Thanks for the reply,

What I essentially am trying to acheive here is to replicate the average laminar turbulent heat transfer equation on a flat plate. Is it possible to set the model to be laminar until the reynlods number is high enough for the flow to turn to turbulent? My current understanding is I can set the solver to assume only Laminar flow, or only turbulent flow. When I tried to use the gamma theta model wich in my understanding will account for laminar flow, the heat transfer increased. I assume you are saying also that the depth of the domain must be increased (i.e. in the direction of the boundary layer and not in the width) to acheive accurate results.

A slight side note I am wondering how CFX solves conduction. As I understand the equation to be Q=k/s*A*(t2-t1), how is it that I can input an initial temperature on a solid, with a thickness and a thermal conductivity but without a final temperature and yet the solver calculates conduction ?

Thank you

What is "laminar turbulent heat transfer equation"?

Yes, using the turbulence transition model. As I previously mentioned I suspect the built in gamma-theta model will not work in this case so I doubt it will help much. In your case you will probably need the specified intermittency model where you can define the laminar and turbulent regions manually.

If you are modelling a flat plate in an infinite fluid then yes, you need enough fluid such that it acts as an infinite fluid.

I don't understand your final sentence. CFX solves the momentum, pressure and heat equations (and other equations if relevant) on a 3D mesh, and this can capture effects like heat flux through conducting solids. I don't understand what you are actually asking.

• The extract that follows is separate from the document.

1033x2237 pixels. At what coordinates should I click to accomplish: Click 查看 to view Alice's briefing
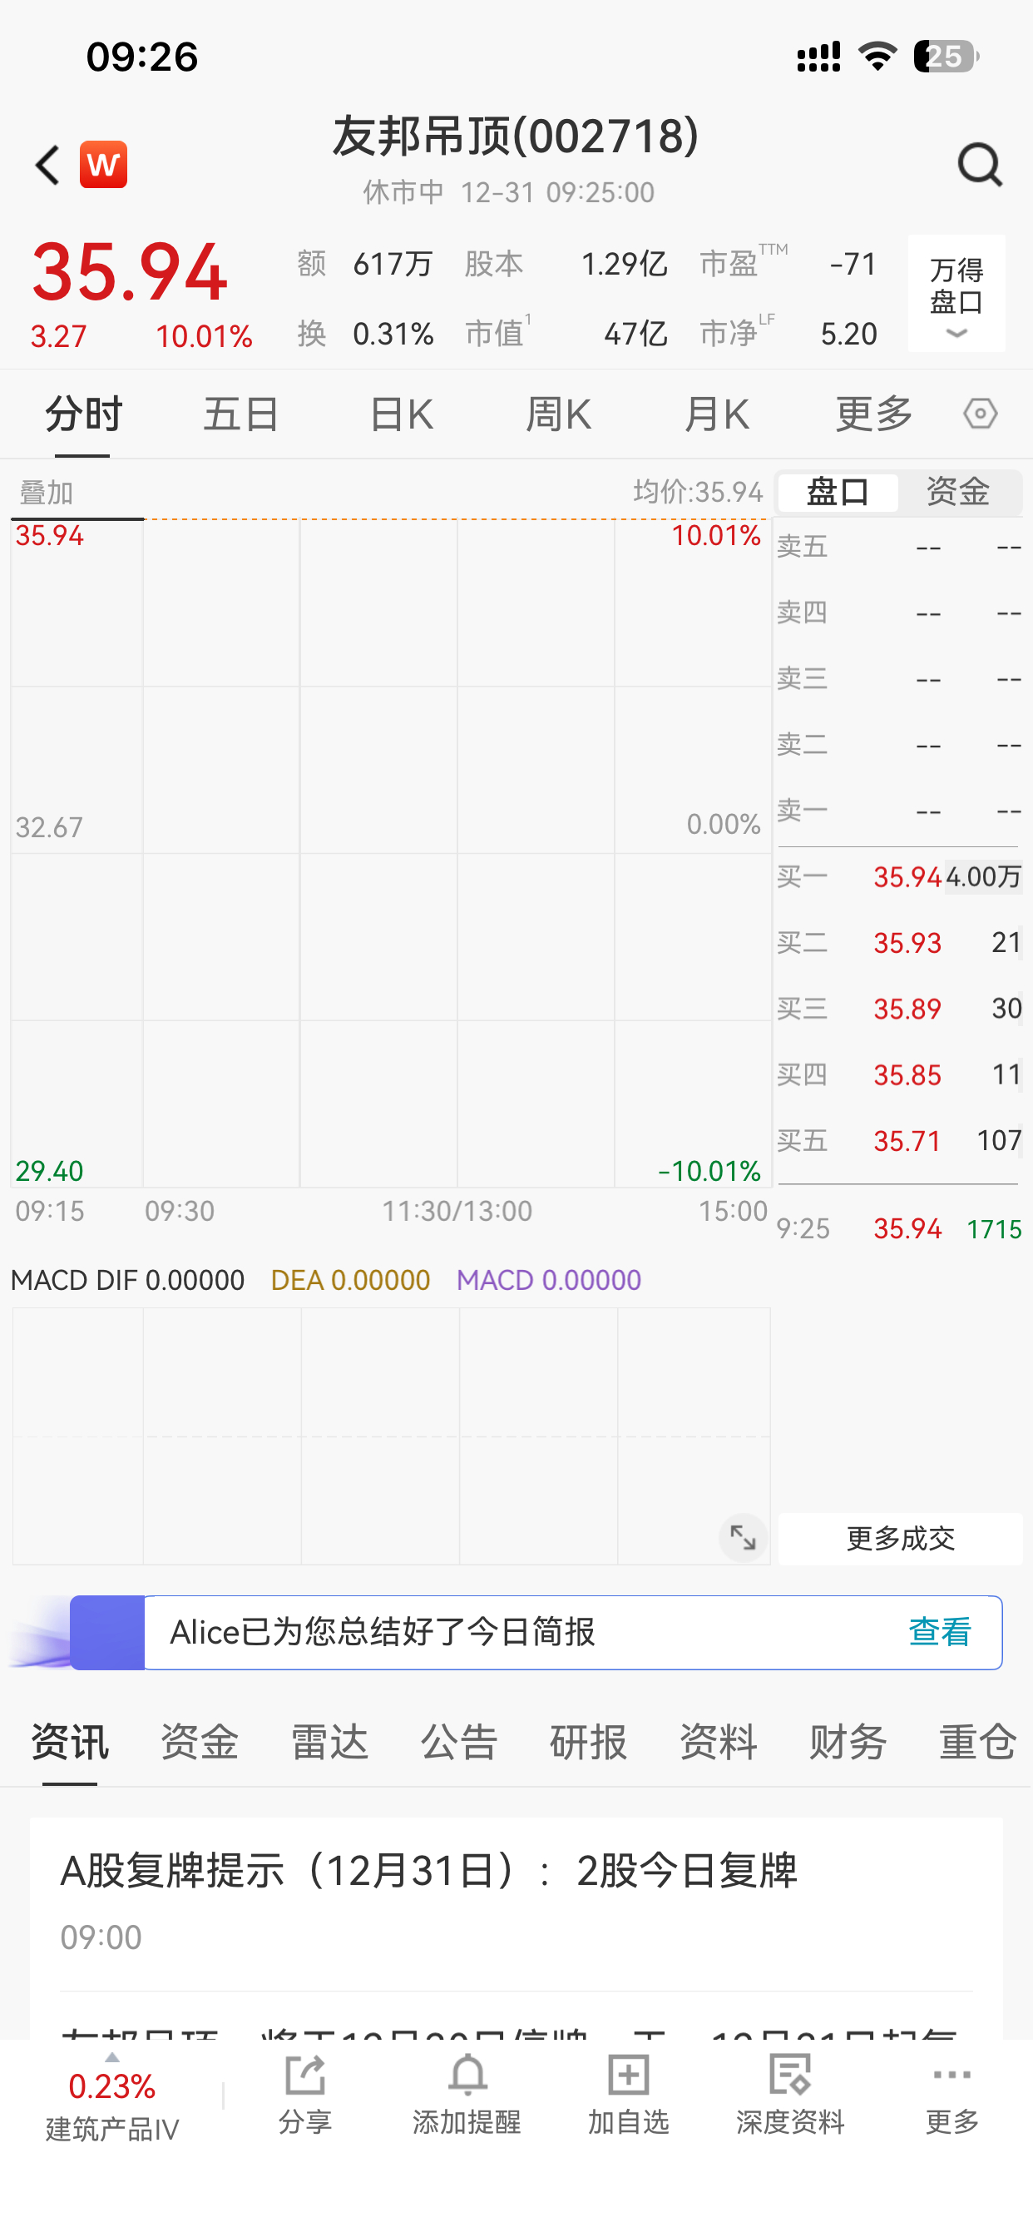click(939, 1633)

Sorry for the late response,

What Im essentially trying to do is to assess the accuracy of CFX solving Conductive heat transfer, by using a solid domain with a fluid domain on top, can I use the area integral of the wall heat flux of the fluid side of the domain to give a power of convective heat transfer. Then use that number for Q in Q=k/s*A*(T2-T1) assuming that in a steady state the conservation energy should mean the convective and conducive heat transfre is equal.

This gives me a very slightly different temperature than the CFX does when I use the average domain side 2 temperature on the function calculator. Can I use this difference to calculate the accuracy to which CFX calculates conduction.

I dont understand how if CFX uses the conduction equation Q=k/s*A*(T2-T1) I can set up a 3d solid in cfx and input a temperature on the bottom surface (T2). I understand that CFX has values for A, K, S and T2 but if it has no values for T1 and Q how can it solve this equation.

Thanks

I don't understand your question.

The approach CFX uses to solve the equations is in the theory documentation. In short, for a laminar flow (I assume this is laminar); the heat flow in each element is determined by the heat equation across that element with the addition of convective heat in the fluid region, and at the solid/fluid boundary the element face on the boundary for the fluid element and the solid element are set to be the same.